◆ **WHAT YOU HAVE TO DO**
Answer these about the text on Indian rock art:
1. How many years ago was Indian art born?
2. What place in Madhya Pradesh has the Stone Age gallery?
3. What did the painters spread on the smooth rock to prepare the base?
** Start of EXCERPT TO READ **
Communication,
culture and magic...
35,000
years ago, Indian art was born. In rock-shelters and caves, atop high
boulders and across cliffs, strange creatures began to appear: other
worldly beings, humans and animals out of a lush and teeming eldritch
world. Significantly, it was at this time that human society took a
great leap forward. In this Mesolithic Age, a distinct
hunter-collector culture began to develop.
Were
the two events connected? Did man begin to paint because his
new-found culture demanded it? Or did he become cultured because he
had discovered the creative wonder of art?
Our
quest for the answers to these questions began, many years ago, when
we first saw the remarkable Stone Age gallery in Madhya Pradesh's
Bhimbhetkar. Here, groups of Stone Age people had lived, protected by
massive outcrops of boulders. And they had painted their hopes and
dreams on the rocks that sheltered them. It was meticulous,
painstaking, work.
First,
they had to find a fairly smooth rock-face. Then they spread melted
animal fat on the smooth rock to prepare the base for their art.
** End of EXCERPT TO READ **
** Start of DATA SUPPLIED **
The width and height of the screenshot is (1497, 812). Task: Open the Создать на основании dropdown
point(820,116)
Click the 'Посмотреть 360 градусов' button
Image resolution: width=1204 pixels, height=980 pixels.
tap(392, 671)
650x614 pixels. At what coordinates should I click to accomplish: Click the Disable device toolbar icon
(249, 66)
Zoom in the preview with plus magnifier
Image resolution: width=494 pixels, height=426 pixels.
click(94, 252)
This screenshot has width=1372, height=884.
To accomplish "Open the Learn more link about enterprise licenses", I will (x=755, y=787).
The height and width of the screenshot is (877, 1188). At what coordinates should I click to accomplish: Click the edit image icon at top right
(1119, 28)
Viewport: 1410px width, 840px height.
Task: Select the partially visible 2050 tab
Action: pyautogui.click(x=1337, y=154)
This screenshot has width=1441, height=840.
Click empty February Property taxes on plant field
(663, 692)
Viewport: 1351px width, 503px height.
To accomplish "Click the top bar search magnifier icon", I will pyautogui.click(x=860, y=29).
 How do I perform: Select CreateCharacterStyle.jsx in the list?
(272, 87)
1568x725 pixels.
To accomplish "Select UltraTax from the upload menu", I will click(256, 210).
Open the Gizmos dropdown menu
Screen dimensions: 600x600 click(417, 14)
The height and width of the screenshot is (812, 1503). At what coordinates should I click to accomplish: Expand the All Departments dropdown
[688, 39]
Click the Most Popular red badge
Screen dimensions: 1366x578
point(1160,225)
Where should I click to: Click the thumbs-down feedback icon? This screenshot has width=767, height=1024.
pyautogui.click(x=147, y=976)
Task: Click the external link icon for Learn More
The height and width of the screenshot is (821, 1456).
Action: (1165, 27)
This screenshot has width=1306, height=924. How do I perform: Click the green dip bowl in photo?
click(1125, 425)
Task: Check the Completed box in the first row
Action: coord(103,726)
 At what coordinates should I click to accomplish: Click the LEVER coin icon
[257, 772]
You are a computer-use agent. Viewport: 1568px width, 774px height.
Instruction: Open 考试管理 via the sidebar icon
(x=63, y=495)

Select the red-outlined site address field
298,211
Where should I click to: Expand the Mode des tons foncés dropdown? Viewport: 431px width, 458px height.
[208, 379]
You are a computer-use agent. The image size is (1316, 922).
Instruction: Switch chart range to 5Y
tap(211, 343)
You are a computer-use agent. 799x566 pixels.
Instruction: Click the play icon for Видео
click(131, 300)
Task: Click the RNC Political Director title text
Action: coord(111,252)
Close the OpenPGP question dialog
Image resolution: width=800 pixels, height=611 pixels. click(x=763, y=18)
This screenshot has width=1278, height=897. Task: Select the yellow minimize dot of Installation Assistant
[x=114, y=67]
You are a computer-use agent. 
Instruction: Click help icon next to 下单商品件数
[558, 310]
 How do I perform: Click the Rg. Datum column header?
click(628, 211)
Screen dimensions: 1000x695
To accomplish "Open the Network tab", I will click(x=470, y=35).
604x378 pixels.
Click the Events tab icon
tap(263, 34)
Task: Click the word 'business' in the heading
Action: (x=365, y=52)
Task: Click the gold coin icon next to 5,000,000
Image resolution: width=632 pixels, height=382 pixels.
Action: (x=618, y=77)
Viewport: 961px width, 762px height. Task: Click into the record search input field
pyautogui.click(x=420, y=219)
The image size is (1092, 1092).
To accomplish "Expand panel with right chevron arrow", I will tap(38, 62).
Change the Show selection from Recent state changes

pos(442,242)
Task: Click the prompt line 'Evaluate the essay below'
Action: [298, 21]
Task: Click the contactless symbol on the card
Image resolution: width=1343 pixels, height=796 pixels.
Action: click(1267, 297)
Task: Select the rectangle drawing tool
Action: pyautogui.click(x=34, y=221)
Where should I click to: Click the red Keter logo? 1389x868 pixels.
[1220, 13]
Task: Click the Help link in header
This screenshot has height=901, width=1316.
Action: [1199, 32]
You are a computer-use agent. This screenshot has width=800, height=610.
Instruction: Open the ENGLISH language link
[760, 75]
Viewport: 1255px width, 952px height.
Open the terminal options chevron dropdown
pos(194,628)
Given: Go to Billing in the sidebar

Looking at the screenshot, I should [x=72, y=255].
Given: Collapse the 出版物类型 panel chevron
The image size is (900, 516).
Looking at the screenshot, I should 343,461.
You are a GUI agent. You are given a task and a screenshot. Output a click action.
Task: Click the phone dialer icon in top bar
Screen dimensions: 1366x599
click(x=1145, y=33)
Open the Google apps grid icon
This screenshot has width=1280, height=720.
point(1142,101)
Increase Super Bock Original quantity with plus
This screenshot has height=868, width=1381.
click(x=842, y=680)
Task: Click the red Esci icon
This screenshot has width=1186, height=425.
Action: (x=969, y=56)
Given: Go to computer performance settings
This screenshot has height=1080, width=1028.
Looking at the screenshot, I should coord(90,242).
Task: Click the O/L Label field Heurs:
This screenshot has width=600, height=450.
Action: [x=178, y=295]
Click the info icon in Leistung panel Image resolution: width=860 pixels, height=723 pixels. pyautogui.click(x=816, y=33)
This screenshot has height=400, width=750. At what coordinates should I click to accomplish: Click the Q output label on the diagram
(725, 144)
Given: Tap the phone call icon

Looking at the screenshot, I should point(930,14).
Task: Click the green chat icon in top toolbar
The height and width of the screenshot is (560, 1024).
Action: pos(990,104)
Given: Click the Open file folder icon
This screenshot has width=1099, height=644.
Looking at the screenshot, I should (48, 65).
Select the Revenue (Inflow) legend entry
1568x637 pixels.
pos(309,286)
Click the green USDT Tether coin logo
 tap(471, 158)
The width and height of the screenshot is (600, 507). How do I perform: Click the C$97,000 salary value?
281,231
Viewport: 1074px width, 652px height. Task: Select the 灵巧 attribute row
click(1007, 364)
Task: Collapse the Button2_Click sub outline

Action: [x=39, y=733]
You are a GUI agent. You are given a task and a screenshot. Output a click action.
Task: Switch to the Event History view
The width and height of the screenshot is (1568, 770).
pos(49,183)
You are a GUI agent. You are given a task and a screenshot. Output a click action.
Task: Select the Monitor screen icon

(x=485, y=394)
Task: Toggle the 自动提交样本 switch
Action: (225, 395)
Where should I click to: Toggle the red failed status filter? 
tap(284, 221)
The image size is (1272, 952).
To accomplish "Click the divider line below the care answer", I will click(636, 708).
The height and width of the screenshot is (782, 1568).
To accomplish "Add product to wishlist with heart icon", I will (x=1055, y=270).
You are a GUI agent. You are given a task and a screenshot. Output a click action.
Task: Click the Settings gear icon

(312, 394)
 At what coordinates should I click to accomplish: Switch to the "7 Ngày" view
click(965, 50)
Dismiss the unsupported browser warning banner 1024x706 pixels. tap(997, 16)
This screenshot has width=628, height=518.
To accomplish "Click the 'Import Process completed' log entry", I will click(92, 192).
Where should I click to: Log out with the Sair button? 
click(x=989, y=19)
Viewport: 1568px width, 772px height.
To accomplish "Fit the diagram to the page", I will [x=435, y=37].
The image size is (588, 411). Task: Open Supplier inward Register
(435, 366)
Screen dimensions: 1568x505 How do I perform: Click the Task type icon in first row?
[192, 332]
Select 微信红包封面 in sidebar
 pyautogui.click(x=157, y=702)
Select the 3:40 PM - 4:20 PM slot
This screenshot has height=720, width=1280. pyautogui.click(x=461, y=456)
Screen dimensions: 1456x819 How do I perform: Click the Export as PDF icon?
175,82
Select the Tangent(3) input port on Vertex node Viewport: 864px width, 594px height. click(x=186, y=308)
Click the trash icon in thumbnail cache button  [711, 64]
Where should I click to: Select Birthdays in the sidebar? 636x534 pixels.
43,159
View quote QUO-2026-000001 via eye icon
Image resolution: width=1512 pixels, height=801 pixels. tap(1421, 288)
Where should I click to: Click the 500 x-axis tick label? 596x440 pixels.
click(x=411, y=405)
** End of DATA SUPPLIED **
◆ **COMPLETED TASK**
1. 35,000 years ago.
2. Bhimbhetkar.
3. Melted animal fat.